The other major flaw here is the film's tone. In fact it's such a problem that more often than not it almost feels like the cast and crew were under the impression they were making two different movies. Johnny Depp, and to a lesser extent Armie Hammer seem to think they are indeed making a fun summer blockbuster, really trying to push the fun side of things. The larger majority of individuals however seem to think they're making a serious, and at times quite dark, straight-up western. Even the aesthetic of the film seems to differ from what you'd expect; eschewing the bright, primary coloured world you would normally find in a blockbuster in favour of a much more drab, drained colour palette to reproduce the dusty, murky world of the Wild West. And for a Disney film being pushed as the 'new Pirates of the Caribbean' I really was surprised by just how dark and sordid a territory it had a tendency to wander into; the dark and violent origin of Tonto, numerous killings and murders, the brothel, the slaughter of a Native American tribe....oh and then there's the cannibalistic villain! That's right, the film's villain is a cannibal who eats the body parts of his victims. At one point he actually cuts the a man's heart from his chest as he lies dying and eats it. With this dark, sinister edge going hand-in-hand with its more farcical, slapstick approach it makes for an awkward, unwieldy marriage.

Johnny Depp delivers what has kind of become his standard, go-to performance over the last decade or so. In many respects it's the same quirky, kooky turn we've seen in Charlie and the Chocolate Factory, Alice in Wonderland and the Pirates of the Caribbean series just with a slight variation. In fact you really wouldn't be all that surprised that if during the film Tonto washed off his face paint and removed the dead bird that adorns the top of his head to reveal that it has actually been Jack Sparrow in disguise all along. His performance is a bit hit-and-miss in truth. He plays the character with a great oddness which at times comes off as irritating, but at others entertains and does provide just about every laugh to be found. Depp is such a big star and such a cinematic mainstay that the failure of the film will not to anything to dent his reputation and standing. His co-star, Armie Hammer, however may not be quite so lucky. A bit of a rising star in Hollywood this film really could derail that ascension. And his fairly lifeless performance certainly won't help. Though to be fair to him much of that is likely down to the poor writing that lumbers him with a dull character. The Lone Ranger is a pop culture icon and yet the writers manage to make the character and his story completely flat and unengaging. Helena Bonham Carter adds some colour as Red Harrington, a one-legged brothel madam whose other leg is made of ivory. She is about the only person other than Depp to come close to generating some laughs

In the film's closing image Armie Hammer is finally given the opportunity to utter his character's iconic line of “Hi ho silver, away!” Tonto responds by telling him “don't ever do that again.” No need to worry Tonto, neither you or cinema audiences are going to be hearing him say that again anytime soon.

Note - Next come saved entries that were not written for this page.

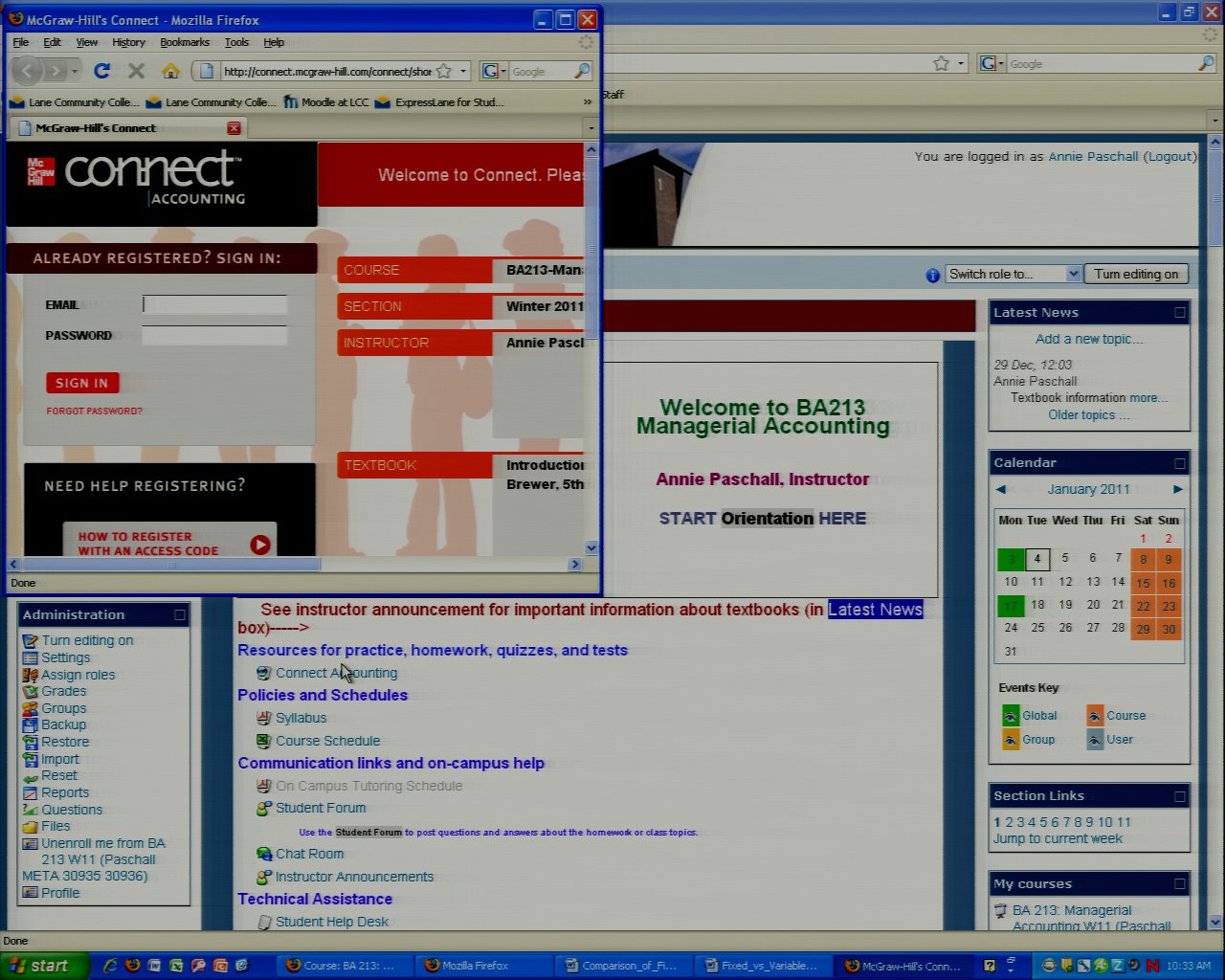Bookmark this page with the star icon
This screenshot has width=1225, height=980.
(444, 71)
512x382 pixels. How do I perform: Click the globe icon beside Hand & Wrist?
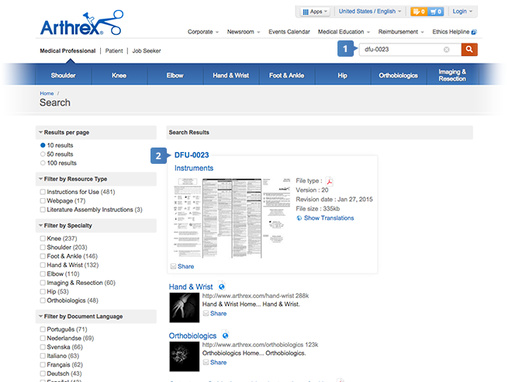pyautogui.click(x=222, y=287)
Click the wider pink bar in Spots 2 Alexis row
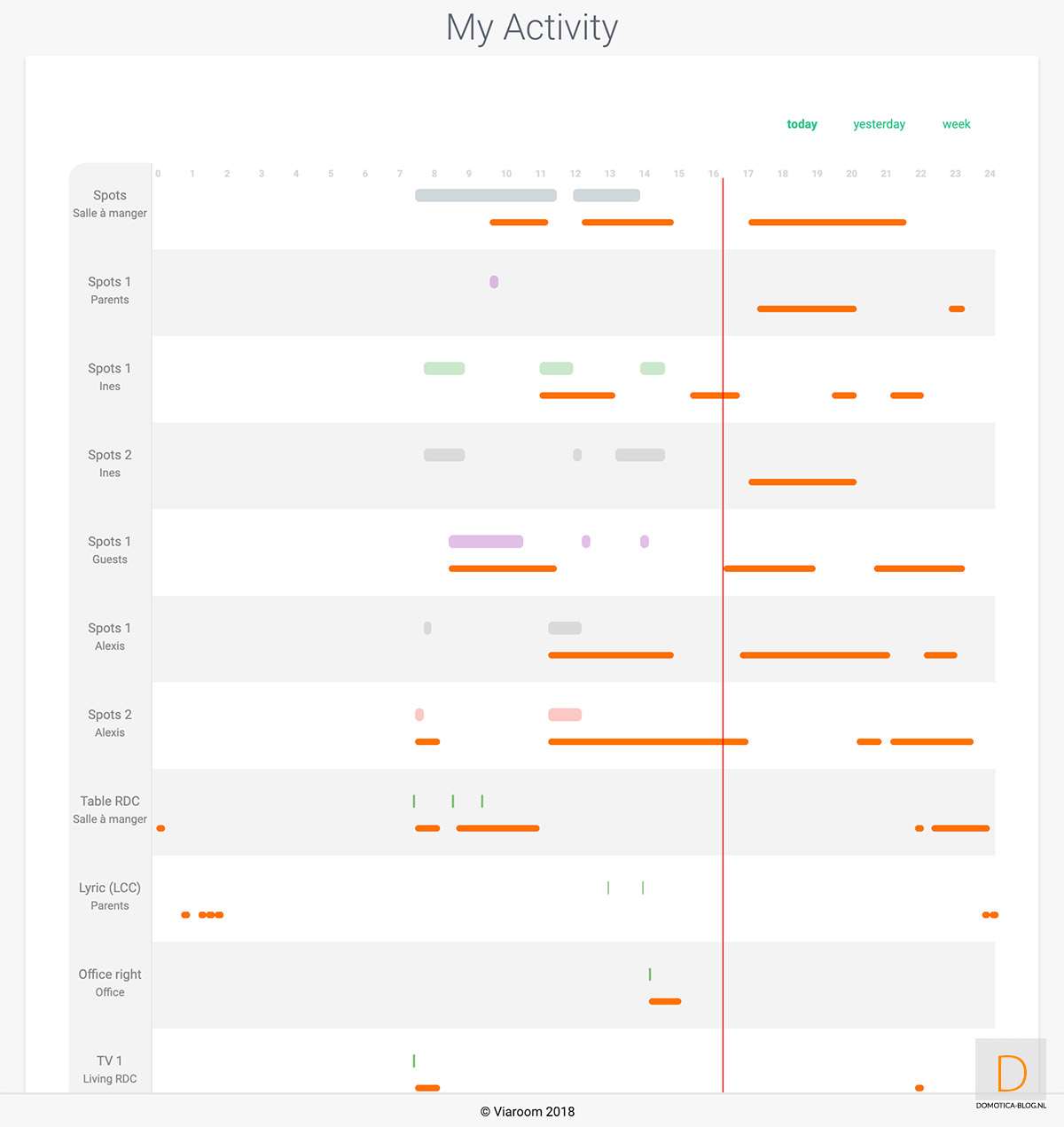This screenshot has height=1127, width=1064. 565,715
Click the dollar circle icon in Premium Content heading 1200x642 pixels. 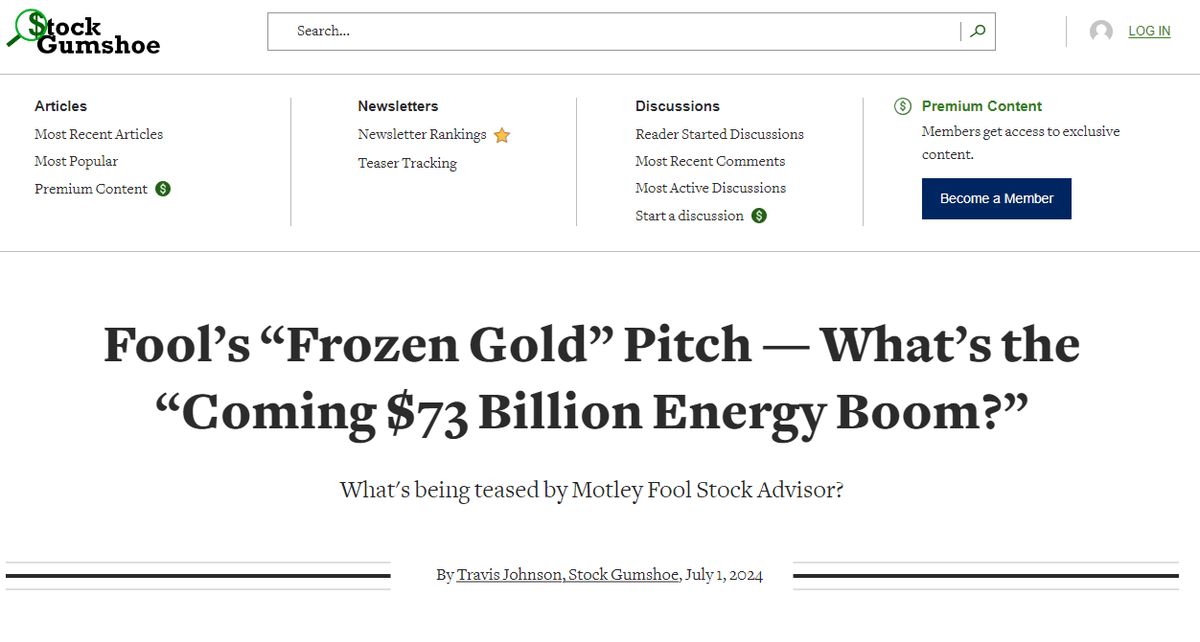(x=903, y=106)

Conclusion - While this may never have had a chance at matching the delightful exploits of the first Pirates of the Caribbean film, I do feel there was some potential here for it to be an entertaining film in its own right. And the film certainly does have its moments but it's never able to completely overcome its flaws, especially that hideously overlong running time. I would say though that I think there's a small chance it could grow on me a little bit over time.